__AUFGABE A__:
Seit welchen Beschlüssen feiert die Christenheit Ostern laut dem Text über Osterbräuche immer am Sonntag nach dem ersten Frühlingsvollmond?

Menschen ziehen mit Lärminstrumenten durch die Orte, bemalte Eier fungieren als Fruchtbarkeitssymbole, Osterlämmer werden gebacken, Zucker- und Schokoladenhasen gegossen, Osterfeuer entzündet. Wie kaum ein anderes christliches Fest hat Ostern in Baden-Württemberg die meisten Ausprägungen - und sicher auch den einen oder anderen kuriosen Brauch. Mancher hat eine jahrhundertelange Tradition.
Osterbräuchen auf der Spur
Ostern ohne bunt gefärbte Eier ist kaum vorstellbar, sie gehören zu dem christlichen Hochfest wie der Christbaum zur Weihnacht. Aber woher stammt der Brauch, kunstvoll verzierte Ostereier an den Feiertagen zu verschenken? Und warum bringt sie der Osterhase? Dies vorweg: Ostern ist ein „bewegliches“ Fest. Seit den Beschlüssen des nizäischen Konzils im Jahre 325 feiert die Christenheit den Beginn ihres höchsten und zugleich ältesten Festes immer am Sonntag nach dem ersten Frühlingsvollmond. Am Termin für Ostern orientieren sich auch alle anderen beweglichen christlichen Feiertage wie Christi Himmelfahrt, Pfingsten und Fronleichnam.

__AUFGABE B__:
Wandle in der Auflistung die Zeilen von der Zeile mit "Given: Click the" bis zur Zeile mit "Looking at the" in eine nummerierte Liste um. Lass dabei Leerzeilen weg.

[Einträge zur Position von Elementen]
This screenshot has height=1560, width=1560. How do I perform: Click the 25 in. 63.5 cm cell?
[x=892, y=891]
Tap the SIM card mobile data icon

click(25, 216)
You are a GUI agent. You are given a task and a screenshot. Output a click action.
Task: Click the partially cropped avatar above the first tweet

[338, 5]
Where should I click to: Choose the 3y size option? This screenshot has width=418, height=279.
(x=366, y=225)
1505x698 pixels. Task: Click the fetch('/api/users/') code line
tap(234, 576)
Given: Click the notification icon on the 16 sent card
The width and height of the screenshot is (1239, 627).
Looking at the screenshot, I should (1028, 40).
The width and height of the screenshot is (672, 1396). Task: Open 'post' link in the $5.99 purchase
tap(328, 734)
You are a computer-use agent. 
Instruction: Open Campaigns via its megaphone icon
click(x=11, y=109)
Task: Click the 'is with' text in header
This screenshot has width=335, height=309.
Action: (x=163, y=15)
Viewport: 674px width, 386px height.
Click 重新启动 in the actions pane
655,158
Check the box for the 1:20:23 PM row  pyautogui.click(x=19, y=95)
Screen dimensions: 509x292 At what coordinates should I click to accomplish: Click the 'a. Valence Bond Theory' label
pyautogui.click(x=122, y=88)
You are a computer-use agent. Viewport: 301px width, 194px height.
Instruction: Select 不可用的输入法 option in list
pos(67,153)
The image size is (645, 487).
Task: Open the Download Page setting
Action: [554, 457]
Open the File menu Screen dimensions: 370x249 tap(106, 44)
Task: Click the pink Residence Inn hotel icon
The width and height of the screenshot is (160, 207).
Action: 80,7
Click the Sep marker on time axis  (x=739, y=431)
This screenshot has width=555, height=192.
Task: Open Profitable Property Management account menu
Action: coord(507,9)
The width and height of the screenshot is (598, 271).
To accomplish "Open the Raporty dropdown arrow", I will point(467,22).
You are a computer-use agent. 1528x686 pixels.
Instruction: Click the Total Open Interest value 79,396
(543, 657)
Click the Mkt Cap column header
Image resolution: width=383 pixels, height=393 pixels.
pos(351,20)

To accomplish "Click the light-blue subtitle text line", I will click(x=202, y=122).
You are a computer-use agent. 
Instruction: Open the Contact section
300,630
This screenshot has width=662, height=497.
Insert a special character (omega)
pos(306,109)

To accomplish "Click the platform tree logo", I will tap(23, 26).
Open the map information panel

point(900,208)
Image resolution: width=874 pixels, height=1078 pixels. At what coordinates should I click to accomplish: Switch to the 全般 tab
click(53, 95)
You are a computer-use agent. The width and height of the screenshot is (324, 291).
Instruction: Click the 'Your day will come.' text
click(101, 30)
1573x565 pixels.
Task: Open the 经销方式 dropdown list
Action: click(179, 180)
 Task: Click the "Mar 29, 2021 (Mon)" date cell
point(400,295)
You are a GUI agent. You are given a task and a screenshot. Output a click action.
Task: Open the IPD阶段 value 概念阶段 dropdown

__VOLLSTÄNDIGE AUSGABE A__:
Seit den Beschlüssen des nizäischen Konzils im Jahre 325.

__VOLLSTÄNDIGE AUSGABE B__:
1. Given: Click the notification icon on the 16 sent card
2. The width and height of the screenshot is (1239, 627).
3. Looking at the screenshot, I should (1028, 40).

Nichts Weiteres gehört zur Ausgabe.